Prior to this phenomenon, scientists believed koalas did not drink water and only needed to consume eucalyptus leaves to survive. "The more days without rain, the longer the visits koalas had at the water stations," researcher Valentina Mella of the University of Sydney's School of Life and Environmental Sciences said.
The Australian Koala Foundation approximated there may have been fewer than 43,000 koalas left in the wild — a 95 percent decrease since the 1990s.
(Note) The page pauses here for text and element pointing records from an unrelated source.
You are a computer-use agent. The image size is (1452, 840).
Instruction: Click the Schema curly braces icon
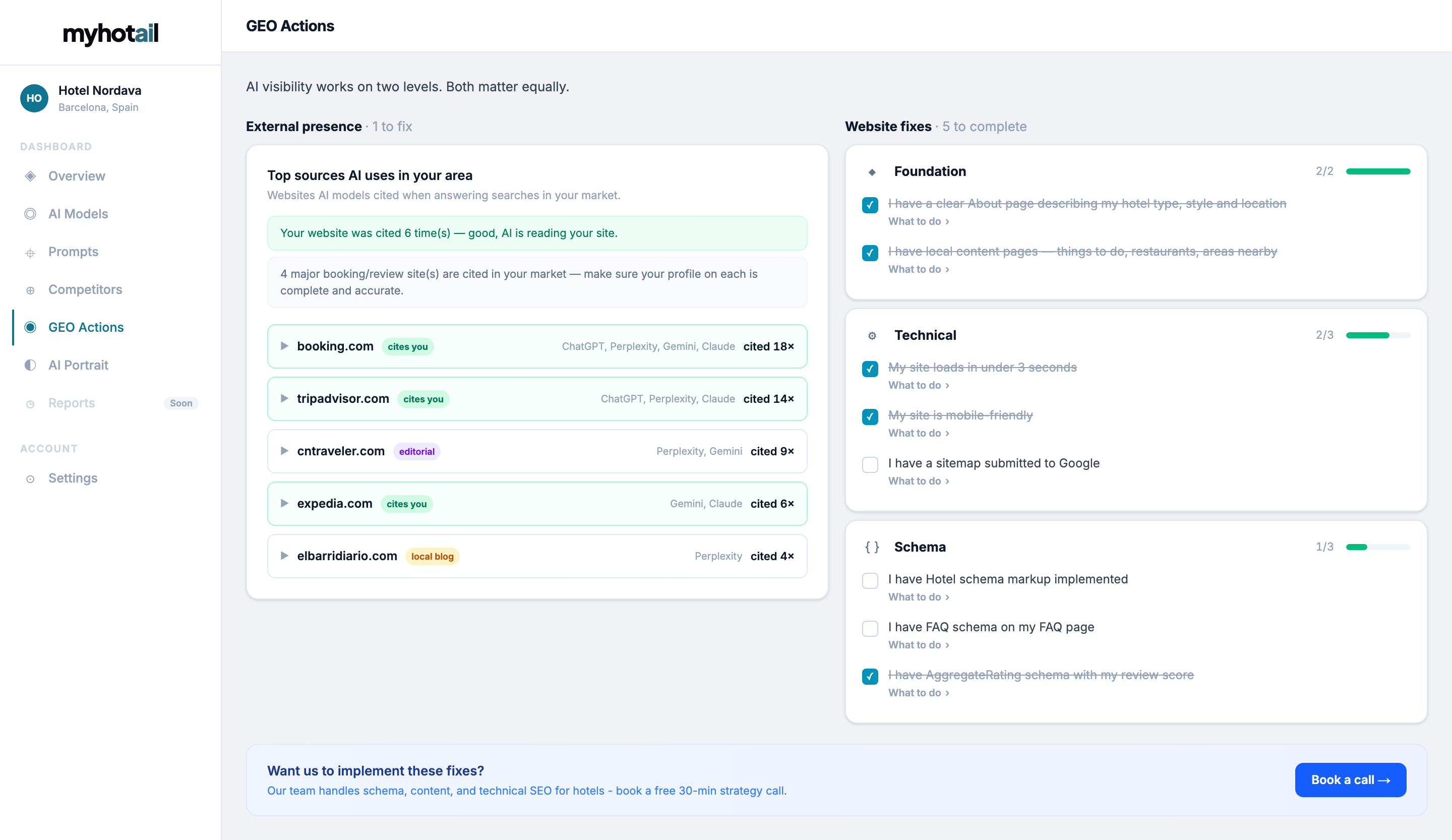(872, 547)
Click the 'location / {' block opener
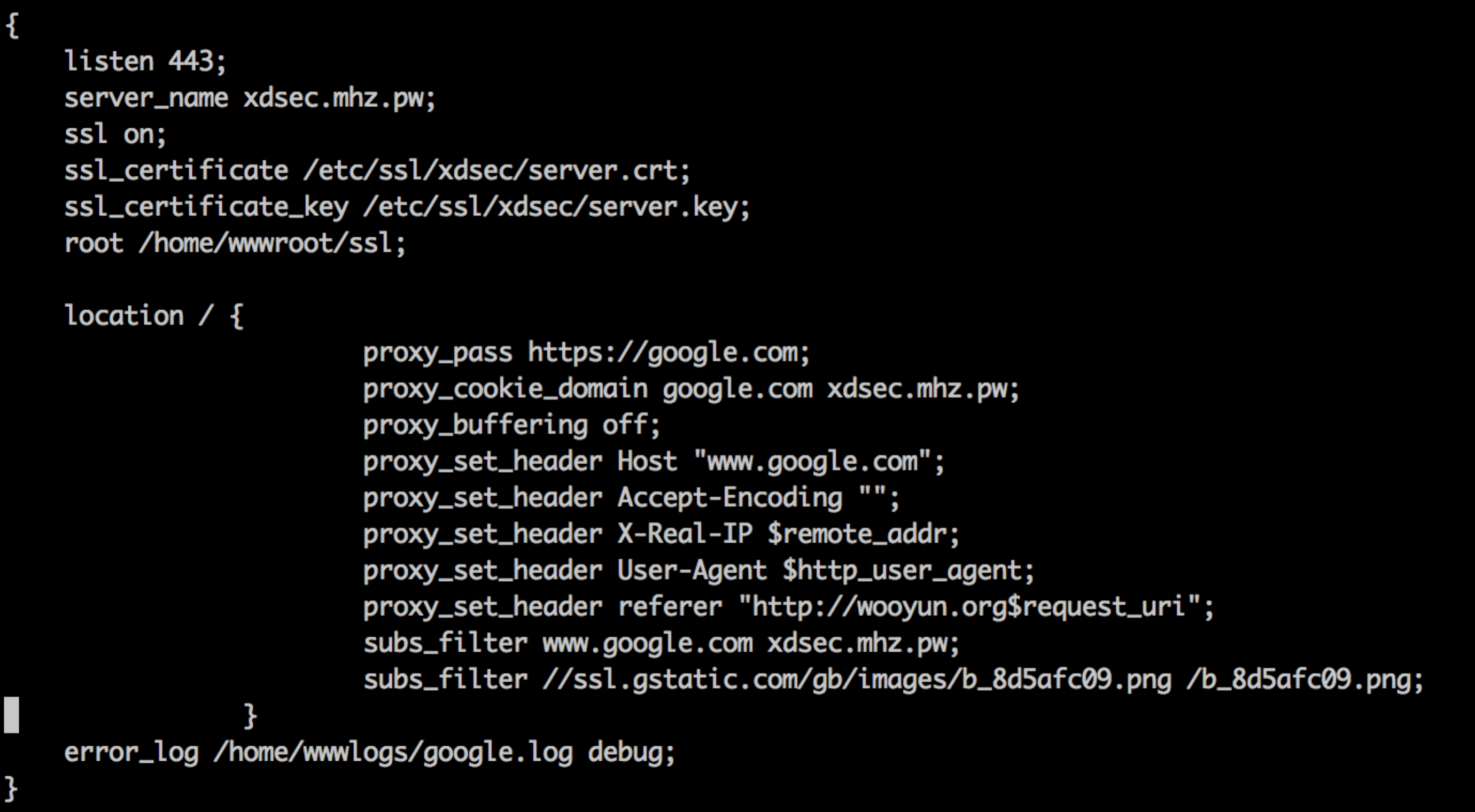 (153, 316)
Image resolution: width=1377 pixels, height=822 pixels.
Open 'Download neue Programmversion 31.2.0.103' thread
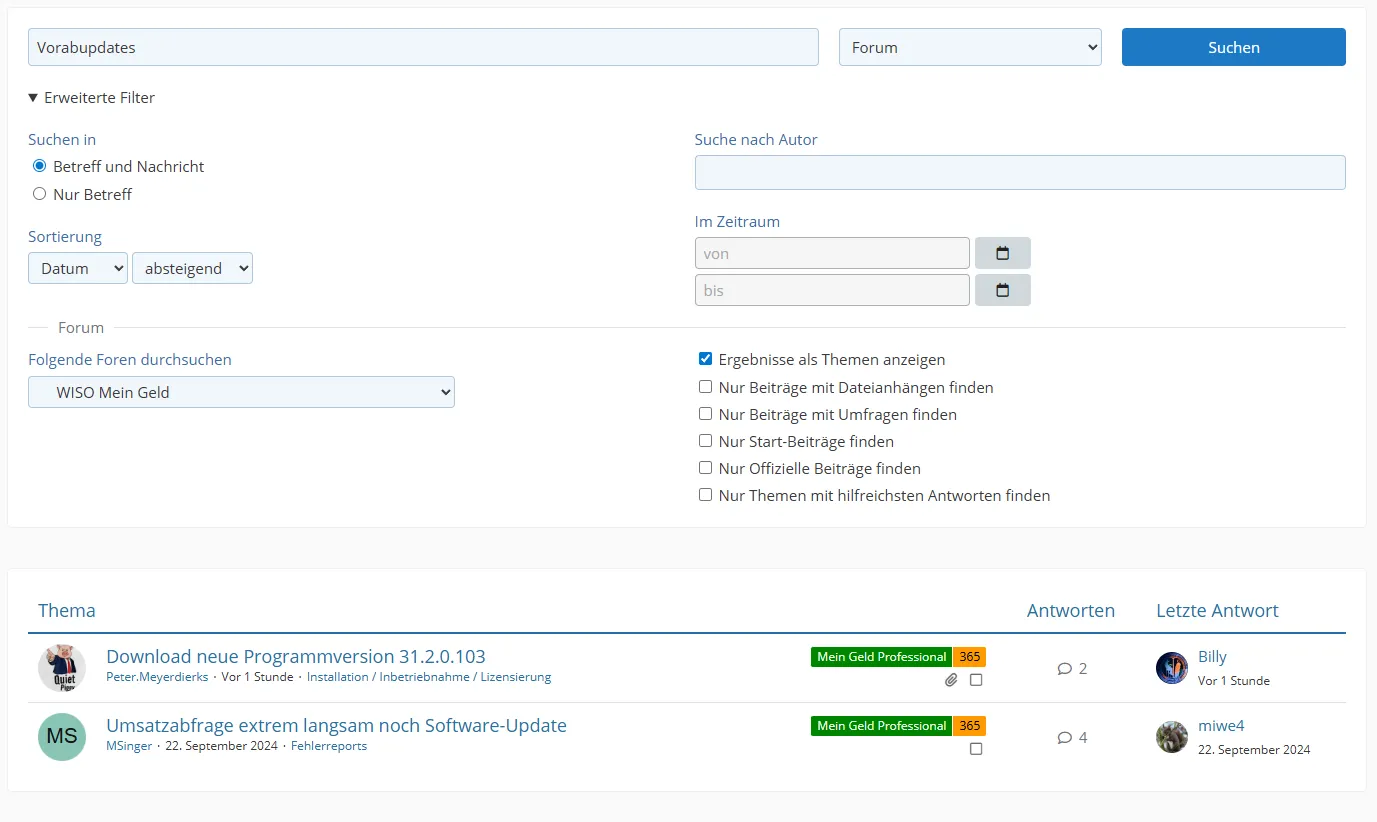click(x=295, y=656)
Koalas cannot withstand severe droughts and heat waves, which has been increasingly common in southern Australia, with the country's east coast experiencing its hottest summer ever from Dec. 1 to Feb. 28, the independent Climate Council reported this month.
"The Angry Summer was characterized by intense heat waves, hot days and bushfires in central and eastern Australia, while heavy rainfall and flooding affected the west of the country," the key findings of the Climate Council's report read, including that climate change also caused hotter, longer lasting and more frequent heat waves.
"To see them in this area where there just isn't any water was certainly a shock and an eye-opener," farmer and designer of the koala drinking station Robert Frend said.
Although koalas are not endangered, the Australian Koala Foundation predicted they may be soon if critical action to protect them is not taken. In April 2012, the Australian government proclaimed koalas as a "vulnerable" species across all of Australia — the mainland to koala habituation. If action is not taken to ensure a better quality of life for koalas in the country, the spread of disease alone could force koalas into extinction in the next 30 years. Not only would the death of koalas be an extreme tragedy, but it would also take an estimated $1 billion a year in tourism revenue with it to the grave as well, The Week reported.